Exporting to S3 and GCS

Object-store file systems (S3 and GCS) have some differences from other file systems that affect data export. You must set some additional configuration parameters for authentication and region, and there are some restrictions on the output.

S3 Configuration Parameters

To access S3 you must create an IAM role and grant that role permission to access your S3 resources. For more information about IAM roles, see Amazon Web Services documentation.

Vertica uses several configuration parameters related to AWS, which can be set for the database or for a session. See S3 Parameters for the complete list. These parameters include:

  • AWSRegion: the region containing the output S3 bucket. This configuration parameter affects all S3 access from the database, including reads, so if you are using S3 in other ways, set this as a session parameter to avoid conflicts.
  • AWSAuth: the value is an ID (AccessKeyID) and a secret key (SecretAccessKey), formatted 'id:secret'. Use a session parameter to avoid storing credentials in the database.
  • AWSSessionToken, if you are using multi-factor authentication: the value is a token generated by AWS STS. You must use a session parameter; AWS session tokens expire.

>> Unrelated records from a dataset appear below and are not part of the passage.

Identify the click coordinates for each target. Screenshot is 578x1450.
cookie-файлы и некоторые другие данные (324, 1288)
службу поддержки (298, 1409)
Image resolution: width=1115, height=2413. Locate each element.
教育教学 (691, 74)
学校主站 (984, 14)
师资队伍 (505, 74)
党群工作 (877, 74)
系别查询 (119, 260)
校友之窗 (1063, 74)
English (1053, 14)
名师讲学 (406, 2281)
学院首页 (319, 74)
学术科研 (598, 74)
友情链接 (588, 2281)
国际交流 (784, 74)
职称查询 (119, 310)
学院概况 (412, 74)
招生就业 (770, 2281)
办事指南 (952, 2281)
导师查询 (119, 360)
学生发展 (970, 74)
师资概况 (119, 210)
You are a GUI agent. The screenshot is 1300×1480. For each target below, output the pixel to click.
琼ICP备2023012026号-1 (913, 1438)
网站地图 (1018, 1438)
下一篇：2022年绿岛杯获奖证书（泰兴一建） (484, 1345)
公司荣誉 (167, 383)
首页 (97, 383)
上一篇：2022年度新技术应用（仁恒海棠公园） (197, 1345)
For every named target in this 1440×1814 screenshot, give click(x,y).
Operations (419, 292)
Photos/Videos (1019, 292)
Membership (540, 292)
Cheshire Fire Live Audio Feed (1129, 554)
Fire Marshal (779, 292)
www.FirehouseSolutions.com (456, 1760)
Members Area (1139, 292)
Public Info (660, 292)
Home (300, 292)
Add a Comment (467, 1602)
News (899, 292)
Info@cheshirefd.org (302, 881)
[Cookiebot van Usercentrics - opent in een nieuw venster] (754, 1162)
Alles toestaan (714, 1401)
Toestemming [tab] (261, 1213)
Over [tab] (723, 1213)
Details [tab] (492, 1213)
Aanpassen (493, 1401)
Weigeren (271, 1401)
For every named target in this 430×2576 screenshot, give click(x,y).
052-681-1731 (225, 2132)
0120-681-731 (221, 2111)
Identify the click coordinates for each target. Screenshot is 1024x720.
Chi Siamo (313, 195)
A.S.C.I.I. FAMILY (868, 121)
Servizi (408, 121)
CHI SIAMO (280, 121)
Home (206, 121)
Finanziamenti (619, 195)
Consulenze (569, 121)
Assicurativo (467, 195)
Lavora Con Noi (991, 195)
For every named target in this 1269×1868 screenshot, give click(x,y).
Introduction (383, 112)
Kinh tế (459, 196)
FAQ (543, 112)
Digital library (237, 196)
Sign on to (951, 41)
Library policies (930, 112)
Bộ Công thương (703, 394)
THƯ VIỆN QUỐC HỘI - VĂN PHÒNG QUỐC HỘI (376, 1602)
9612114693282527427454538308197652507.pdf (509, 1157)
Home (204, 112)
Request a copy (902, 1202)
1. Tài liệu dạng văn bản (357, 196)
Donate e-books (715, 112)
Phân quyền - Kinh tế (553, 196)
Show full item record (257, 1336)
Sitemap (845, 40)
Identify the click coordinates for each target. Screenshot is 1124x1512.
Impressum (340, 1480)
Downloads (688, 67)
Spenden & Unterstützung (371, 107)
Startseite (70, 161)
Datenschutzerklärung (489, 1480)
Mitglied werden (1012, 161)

GCS Configuration Parameters

Vertica uses the following configuration parameter related to GCS, which can be set for the database or for a session. See Google Cloud Storage Parameters for more information.

  • GCSAuth: the value is an ID (AccessKeyID) and a secret key (SecretAccessKey), formatted 'id:secret'. Use a session parameter to avoid storing credentials in the database.

Output Restrictions

Object-store file systems do not support renaming files in place; they implements a rename as a copy followed by a delete. On other file systems, EXPORT TO PARQUET supports atomicity by writing its output into a temporary directory and renaming it when complete. Such an approach is impractical for S3 and GCS, so EXPORT TO PARQUET writes directly to the destination path. It is therefore possible to begin reading the exported data before the export has finished, which could lead to errors. Be careful to wait for the export to finish before using the data.

On other file systems, Vertica retries a failed query if the database is K-safe. When exporting to S3 or GCS, Vertica does not retry the export and instead reports an error. For example, if a node goes down during export, Vertica returns Error 4142 (Node failure during execution).

If you cancel an export or an export fails, Vertica does not clean up the partial output. On S3 and GCS, that partial output costs you money, so after a cancellation or failure, delete the output files. Further, because the output path must not exist, you would need to delete the partial output before retrying the export with the same destination.

S3 limits buckets to 5TB. You might need to divide very large exports.